**PROBLEM DESCRIPTION:** Identify all lines below that hold "agent" and collect them.

:::

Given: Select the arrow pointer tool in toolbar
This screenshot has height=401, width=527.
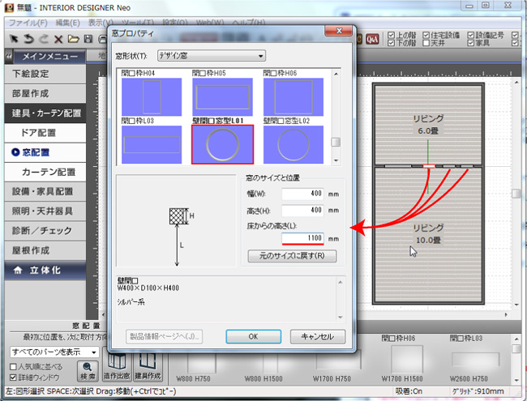Looking at the screenshot, I should click(x=13, y=39).
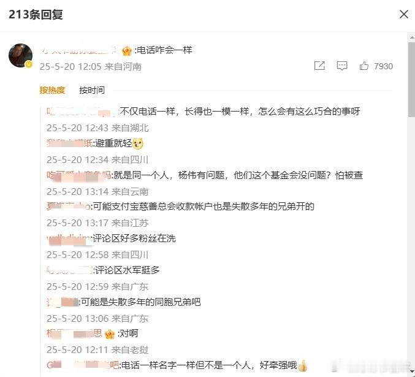Click the yellow verified badge on avatar
This screenshot has height=377, width=415.
click(x=29, y=64)
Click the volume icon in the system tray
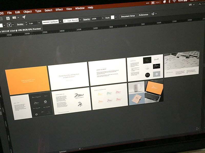Viewport: 205px width, 153px height. pyautogui.click(x=165, y=2)
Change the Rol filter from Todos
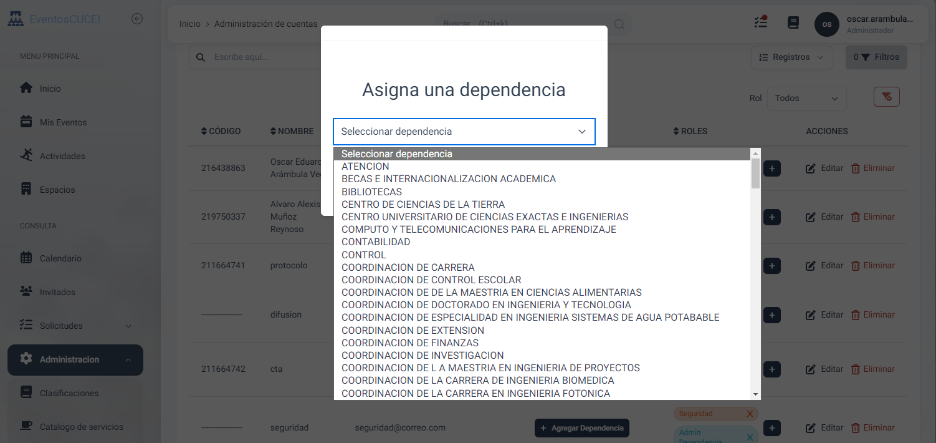936x443 pixels. pos(806,98)
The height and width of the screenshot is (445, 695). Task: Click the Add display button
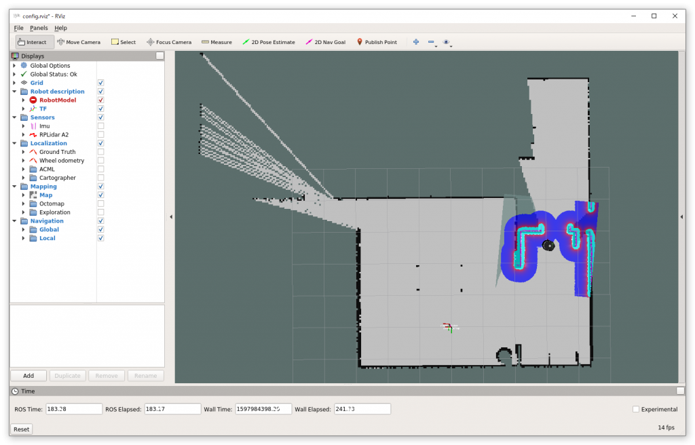pyautogui.click(x=29, y=376)
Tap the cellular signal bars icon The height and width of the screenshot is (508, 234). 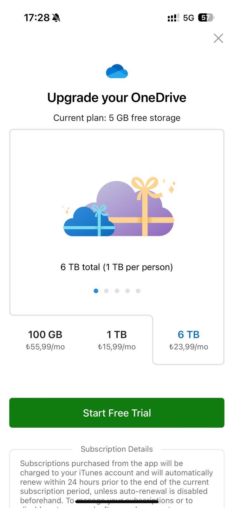[x=173, y=18]
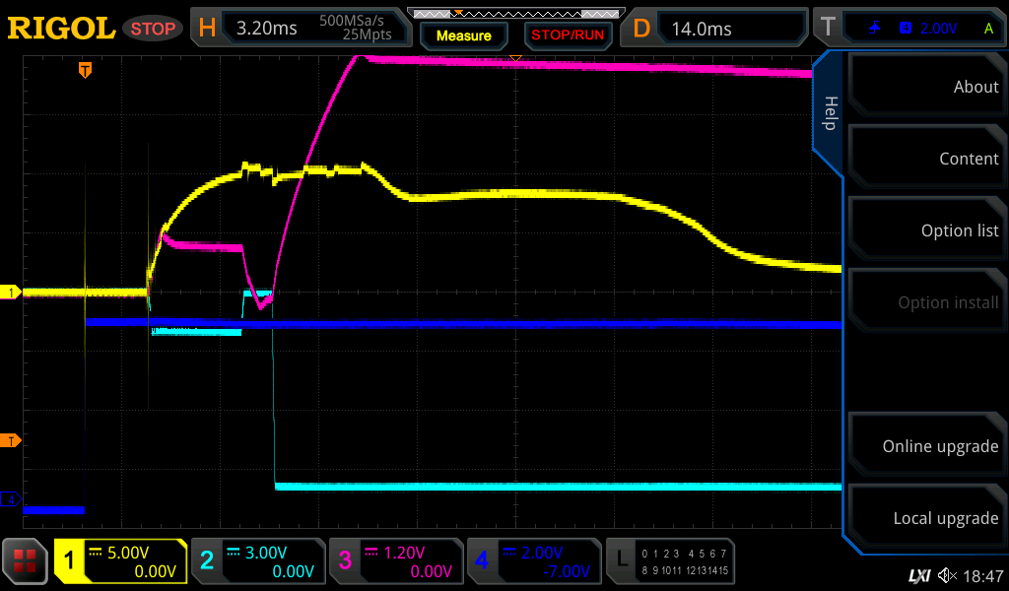Tap the muted speaker icon
The image size is (1009, 591).
point(948,575)
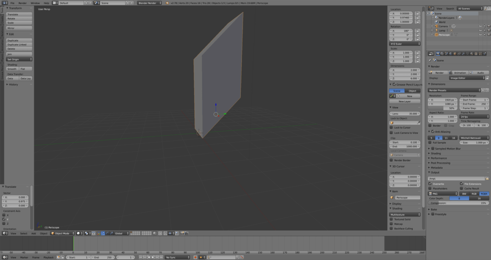Click the Duplicate button in tool shelf
491x260 pixels.
(x=19, y=40)
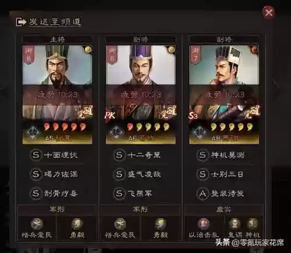The height and width of the screenshot is (253, 291).
Task: Click the 发送至频道 share arrow icon
Action: coord(21,22)
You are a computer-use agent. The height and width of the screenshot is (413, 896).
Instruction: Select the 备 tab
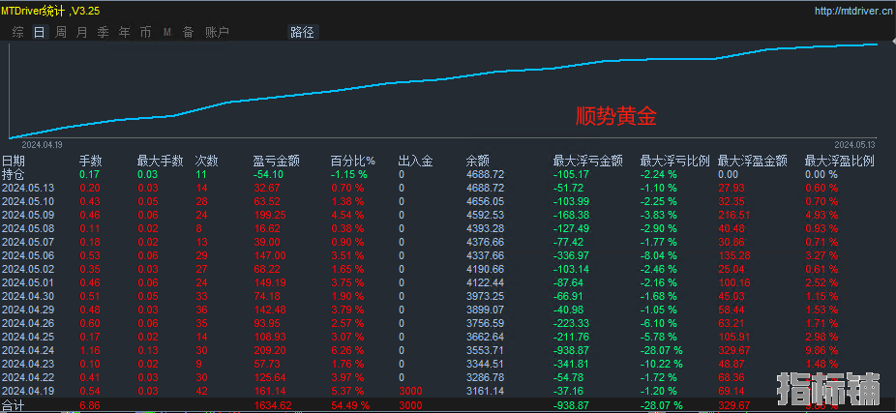click(188, 32)
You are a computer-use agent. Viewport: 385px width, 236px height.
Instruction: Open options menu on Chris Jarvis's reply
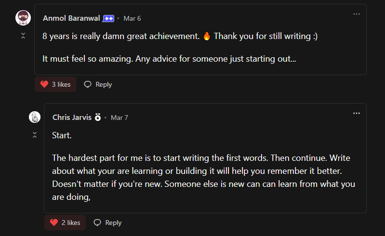pos(357,113)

:::

**SOLUTION FOR THIS EXERCISE:**
You are a computer-use agent. The height and width of the screenshot is (413, 896).
You are a computer-use agent. Viewport: 385px width, 236px height.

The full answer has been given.